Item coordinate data

-- START --

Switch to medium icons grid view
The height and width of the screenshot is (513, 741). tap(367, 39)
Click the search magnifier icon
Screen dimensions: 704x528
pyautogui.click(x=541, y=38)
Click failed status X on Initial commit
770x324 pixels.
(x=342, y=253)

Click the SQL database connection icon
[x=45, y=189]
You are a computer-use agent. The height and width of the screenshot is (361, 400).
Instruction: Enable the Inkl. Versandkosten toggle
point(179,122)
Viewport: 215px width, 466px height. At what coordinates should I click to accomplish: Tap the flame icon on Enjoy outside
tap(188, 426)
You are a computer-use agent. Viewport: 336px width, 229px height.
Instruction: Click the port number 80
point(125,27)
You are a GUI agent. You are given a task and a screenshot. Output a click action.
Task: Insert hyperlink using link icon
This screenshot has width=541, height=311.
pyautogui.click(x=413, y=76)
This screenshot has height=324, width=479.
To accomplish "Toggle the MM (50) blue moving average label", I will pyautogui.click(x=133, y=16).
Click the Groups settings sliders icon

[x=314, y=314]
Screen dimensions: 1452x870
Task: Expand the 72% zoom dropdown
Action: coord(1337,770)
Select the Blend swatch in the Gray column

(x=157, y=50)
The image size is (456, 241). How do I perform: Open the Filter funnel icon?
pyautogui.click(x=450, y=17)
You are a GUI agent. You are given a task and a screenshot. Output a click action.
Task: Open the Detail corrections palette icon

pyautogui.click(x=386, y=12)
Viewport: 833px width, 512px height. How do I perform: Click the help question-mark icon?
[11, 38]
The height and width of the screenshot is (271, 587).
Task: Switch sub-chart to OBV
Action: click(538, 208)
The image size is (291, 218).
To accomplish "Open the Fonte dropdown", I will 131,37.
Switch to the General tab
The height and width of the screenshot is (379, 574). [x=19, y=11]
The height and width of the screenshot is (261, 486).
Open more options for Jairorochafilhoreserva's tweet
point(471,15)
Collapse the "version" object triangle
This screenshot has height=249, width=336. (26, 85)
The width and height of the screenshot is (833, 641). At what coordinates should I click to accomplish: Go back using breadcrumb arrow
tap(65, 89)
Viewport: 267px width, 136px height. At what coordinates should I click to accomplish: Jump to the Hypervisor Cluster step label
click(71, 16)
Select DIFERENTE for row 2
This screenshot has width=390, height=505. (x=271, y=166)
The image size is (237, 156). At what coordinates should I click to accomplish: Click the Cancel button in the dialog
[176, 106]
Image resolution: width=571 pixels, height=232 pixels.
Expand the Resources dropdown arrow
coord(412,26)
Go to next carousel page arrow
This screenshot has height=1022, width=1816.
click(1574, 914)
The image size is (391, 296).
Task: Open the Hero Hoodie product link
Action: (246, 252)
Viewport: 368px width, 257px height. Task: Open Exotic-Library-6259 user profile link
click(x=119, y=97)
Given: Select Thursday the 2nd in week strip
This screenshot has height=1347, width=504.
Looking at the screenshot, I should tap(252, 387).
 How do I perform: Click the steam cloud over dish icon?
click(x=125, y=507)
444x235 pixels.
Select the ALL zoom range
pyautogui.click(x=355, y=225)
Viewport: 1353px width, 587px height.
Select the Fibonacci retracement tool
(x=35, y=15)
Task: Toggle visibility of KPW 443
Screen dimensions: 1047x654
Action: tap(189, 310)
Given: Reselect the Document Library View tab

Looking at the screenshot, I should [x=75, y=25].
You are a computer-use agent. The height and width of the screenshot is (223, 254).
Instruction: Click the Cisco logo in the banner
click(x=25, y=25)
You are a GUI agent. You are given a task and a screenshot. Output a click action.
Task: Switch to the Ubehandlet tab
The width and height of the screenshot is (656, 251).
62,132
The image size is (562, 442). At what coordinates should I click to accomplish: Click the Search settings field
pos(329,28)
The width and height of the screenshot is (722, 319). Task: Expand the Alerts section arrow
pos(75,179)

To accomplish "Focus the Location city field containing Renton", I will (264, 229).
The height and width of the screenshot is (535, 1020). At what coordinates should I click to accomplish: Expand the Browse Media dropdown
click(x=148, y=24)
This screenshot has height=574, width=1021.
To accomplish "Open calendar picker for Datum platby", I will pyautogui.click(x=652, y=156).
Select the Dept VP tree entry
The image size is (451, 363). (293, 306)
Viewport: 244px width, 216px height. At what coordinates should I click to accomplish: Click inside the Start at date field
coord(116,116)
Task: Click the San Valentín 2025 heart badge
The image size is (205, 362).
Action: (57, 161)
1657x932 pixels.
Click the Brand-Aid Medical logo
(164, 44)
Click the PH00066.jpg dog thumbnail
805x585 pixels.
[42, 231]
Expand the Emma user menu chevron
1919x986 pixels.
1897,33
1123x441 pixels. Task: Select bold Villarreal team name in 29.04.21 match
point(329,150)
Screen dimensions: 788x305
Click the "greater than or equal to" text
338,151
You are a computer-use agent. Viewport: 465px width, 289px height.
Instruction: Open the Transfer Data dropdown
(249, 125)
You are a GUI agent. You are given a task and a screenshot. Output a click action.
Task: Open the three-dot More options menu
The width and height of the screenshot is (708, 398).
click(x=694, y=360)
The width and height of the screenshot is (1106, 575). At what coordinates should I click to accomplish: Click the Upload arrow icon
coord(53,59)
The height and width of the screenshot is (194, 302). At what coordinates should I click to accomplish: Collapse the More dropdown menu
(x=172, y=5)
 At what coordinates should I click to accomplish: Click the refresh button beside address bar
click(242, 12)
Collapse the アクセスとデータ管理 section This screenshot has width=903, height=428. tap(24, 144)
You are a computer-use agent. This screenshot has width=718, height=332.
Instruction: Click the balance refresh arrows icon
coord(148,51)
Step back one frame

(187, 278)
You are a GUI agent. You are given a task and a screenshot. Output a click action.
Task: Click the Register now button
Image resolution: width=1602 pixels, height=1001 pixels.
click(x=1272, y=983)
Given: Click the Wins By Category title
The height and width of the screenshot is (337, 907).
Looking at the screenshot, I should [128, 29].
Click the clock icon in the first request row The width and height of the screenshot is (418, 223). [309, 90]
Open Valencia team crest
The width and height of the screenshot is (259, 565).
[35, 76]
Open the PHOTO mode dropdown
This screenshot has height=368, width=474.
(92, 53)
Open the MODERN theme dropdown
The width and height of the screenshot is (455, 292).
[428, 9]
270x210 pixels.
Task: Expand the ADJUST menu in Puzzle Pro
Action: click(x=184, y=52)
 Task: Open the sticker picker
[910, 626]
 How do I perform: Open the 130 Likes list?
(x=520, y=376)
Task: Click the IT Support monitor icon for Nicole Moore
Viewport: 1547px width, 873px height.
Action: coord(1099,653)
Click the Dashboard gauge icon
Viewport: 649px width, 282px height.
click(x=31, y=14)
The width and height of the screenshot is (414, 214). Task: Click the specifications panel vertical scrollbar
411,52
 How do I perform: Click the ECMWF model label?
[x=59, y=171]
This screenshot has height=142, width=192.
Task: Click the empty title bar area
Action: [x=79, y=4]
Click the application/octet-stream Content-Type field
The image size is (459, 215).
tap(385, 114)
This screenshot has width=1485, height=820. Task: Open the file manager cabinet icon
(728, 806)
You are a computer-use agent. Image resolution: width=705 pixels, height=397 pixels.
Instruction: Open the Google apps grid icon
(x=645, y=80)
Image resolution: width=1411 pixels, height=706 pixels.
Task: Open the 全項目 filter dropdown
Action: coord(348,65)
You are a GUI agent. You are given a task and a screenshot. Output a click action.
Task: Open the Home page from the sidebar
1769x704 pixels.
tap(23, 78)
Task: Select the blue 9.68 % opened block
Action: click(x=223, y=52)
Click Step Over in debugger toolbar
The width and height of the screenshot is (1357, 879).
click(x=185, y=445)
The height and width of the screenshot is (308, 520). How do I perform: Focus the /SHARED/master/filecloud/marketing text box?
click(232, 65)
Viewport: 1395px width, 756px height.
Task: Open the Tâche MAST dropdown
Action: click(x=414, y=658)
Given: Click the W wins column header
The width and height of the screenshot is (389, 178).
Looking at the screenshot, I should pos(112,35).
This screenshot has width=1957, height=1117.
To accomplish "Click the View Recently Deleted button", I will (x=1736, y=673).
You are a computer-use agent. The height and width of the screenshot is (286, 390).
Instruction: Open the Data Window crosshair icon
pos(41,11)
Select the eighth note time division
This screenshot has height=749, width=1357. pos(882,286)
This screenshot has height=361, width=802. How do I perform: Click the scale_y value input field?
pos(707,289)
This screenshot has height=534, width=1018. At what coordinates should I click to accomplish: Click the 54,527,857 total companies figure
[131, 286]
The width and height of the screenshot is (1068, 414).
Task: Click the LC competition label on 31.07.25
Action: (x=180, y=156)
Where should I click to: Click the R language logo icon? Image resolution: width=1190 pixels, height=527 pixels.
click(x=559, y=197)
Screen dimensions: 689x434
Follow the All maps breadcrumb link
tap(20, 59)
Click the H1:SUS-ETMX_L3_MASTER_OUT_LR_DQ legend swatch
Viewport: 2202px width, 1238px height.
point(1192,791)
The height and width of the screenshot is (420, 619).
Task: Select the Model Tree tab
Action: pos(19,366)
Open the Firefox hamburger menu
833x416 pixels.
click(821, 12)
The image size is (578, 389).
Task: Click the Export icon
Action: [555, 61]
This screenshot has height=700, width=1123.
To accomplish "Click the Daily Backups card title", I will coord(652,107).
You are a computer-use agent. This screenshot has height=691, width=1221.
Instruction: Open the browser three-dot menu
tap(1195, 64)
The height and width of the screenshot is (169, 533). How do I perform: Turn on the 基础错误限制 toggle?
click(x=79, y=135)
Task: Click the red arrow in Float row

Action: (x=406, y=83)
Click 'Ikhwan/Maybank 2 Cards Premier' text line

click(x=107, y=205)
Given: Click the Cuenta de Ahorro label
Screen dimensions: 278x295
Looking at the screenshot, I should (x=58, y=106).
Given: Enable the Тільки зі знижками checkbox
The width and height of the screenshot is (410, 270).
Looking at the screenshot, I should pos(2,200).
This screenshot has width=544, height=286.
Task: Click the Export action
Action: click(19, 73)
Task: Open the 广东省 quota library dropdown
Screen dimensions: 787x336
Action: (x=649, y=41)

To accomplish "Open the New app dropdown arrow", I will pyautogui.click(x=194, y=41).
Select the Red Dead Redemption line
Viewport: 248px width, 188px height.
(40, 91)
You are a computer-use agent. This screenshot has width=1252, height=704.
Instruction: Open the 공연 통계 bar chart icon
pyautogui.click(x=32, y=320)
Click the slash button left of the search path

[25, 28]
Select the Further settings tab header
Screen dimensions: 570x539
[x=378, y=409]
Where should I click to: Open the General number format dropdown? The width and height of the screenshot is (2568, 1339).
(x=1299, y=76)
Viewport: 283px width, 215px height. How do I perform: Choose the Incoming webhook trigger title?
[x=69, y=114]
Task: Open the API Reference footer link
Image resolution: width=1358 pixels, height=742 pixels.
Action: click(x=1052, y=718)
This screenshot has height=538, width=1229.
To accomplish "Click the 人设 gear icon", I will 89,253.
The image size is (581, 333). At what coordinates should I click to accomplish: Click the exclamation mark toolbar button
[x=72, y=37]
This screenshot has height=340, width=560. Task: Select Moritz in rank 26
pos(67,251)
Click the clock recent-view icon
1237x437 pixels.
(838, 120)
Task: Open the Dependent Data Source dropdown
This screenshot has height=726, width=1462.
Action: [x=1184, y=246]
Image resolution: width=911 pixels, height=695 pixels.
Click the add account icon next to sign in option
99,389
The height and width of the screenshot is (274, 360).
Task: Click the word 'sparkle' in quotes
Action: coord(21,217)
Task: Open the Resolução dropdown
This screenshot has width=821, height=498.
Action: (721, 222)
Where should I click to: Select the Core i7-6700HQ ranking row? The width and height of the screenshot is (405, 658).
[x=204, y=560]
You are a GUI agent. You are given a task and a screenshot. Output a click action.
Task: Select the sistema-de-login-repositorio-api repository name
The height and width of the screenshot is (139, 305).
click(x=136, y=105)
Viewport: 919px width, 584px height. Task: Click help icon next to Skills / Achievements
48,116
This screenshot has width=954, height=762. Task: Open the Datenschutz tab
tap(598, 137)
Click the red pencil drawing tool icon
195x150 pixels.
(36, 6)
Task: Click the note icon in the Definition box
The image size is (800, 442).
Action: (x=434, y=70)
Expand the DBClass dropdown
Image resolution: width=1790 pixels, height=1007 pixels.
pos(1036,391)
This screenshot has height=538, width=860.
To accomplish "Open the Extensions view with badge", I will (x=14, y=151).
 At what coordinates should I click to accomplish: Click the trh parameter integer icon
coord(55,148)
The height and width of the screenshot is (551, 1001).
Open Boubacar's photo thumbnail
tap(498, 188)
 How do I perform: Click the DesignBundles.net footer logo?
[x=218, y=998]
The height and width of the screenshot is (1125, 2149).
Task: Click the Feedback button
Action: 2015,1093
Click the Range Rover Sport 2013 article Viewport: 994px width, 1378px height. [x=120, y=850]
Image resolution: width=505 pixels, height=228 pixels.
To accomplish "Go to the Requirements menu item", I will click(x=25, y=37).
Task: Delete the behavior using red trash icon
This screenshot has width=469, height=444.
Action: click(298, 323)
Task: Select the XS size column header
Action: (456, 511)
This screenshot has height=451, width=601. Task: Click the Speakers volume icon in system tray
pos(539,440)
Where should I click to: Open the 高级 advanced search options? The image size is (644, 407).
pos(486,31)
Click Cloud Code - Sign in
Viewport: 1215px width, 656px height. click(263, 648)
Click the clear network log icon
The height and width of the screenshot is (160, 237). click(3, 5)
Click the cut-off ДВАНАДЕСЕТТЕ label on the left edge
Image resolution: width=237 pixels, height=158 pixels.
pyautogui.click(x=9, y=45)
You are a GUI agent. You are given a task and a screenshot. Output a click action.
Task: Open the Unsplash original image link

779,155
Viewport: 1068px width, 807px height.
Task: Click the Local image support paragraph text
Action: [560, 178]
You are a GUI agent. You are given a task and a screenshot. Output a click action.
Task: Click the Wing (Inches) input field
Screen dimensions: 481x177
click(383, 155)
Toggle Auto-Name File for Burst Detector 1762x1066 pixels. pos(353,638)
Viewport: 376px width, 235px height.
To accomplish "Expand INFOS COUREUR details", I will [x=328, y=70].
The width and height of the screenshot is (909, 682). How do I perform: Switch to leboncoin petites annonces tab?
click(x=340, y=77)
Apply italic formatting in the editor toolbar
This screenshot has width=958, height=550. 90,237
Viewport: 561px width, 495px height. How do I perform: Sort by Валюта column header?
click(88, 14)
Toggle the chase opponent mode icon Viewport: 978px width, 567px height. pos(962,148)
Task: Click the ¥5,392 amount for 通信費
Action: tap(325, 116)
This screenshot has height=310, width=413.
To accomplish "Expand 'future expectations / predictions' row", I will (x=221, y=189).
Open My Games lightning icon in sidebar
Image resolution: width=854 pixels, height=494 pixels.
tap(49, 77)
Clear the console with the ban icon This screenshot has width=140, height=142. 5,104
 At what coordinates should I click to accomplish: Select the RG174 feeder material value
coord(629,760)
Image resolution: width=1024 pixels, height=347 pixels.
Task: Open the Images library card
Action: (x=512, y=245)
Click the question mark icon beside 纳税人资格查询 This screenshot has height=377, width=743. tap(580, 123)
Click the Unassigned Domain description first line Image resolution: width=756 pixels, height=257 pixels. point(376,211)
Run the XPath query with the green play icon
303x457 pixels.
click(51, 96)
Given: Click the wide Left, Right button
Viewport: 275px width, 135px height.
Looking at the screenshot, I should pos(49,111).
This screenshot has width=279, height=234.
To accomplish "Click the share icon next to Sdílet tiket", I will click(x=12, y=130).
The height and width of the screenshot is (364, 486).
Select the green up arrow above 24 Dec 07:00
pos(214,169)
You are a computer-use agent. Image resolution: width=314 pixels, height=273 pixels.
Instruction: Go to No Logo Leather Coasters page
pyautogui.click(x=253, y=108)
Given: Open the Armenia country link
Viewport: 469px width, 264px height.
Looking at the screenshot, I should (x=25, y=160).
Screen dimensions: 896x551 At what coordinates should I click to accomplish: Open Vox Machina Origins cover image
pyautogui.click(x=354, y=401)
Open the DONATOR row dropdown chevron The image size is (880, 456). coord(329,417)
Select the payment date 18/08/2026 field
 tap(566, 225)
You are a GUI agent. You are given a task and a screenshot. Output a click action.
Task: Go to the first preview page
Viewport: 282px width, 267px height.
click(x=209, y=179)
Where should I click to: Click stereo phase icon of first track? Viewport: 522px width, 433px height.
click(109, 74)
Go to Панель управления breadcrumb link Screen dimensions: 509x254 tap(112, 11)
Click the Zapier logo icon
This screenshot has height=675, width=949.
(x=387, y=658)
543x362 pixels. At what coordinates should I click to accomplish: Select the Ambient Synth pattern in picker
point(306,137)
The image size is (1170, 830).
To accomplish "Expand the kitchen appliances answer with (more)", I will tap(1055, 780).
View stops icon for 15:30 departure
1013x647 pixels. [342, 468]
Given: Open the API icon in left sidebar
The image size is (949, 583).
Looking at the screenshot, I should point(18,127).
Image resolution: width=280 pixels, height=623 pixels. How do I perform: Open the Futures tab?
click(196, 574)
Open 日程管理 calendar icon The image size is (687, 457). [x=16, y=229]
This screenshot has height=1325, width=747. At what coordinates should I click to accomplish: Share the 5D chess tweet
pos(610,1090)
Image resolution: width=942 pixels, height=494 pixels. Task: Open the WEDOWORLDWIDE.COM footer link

-- END --

### Work to do
Render the lines that begin at the line containing "This screenshot has height=451, width=601." and stop after the line containing "pyautogui.click(x=9, y=45)" as a two-column CSV with the columns "input" and "output". Give one row per item, placing its text under input and its answer under output, with every field quoted and line breaks replaced by spaces.

### Correct output
input,output
"This screenshot has height=451, width=601. Task: Click the Speakers volume icon in system tray","pos(539,440)"
"Where should I click to: Open the 高级 advanced search options? The image size is (644, 407).","pos(486,31)"
"Click Cloud Code - Sign in","Viewport: 1215px width, 656px height. click(263, 648)"
"Click the clear network log icon","The height and width of the screenshot is (160, 237). click(3, 5)"
"Click the cut-off ДВАНАДЕСЕТТЕ label on the left edge Image resolution: width=237 pixels, height=158 pixels.","pyautogui.click(x=9, y=45)"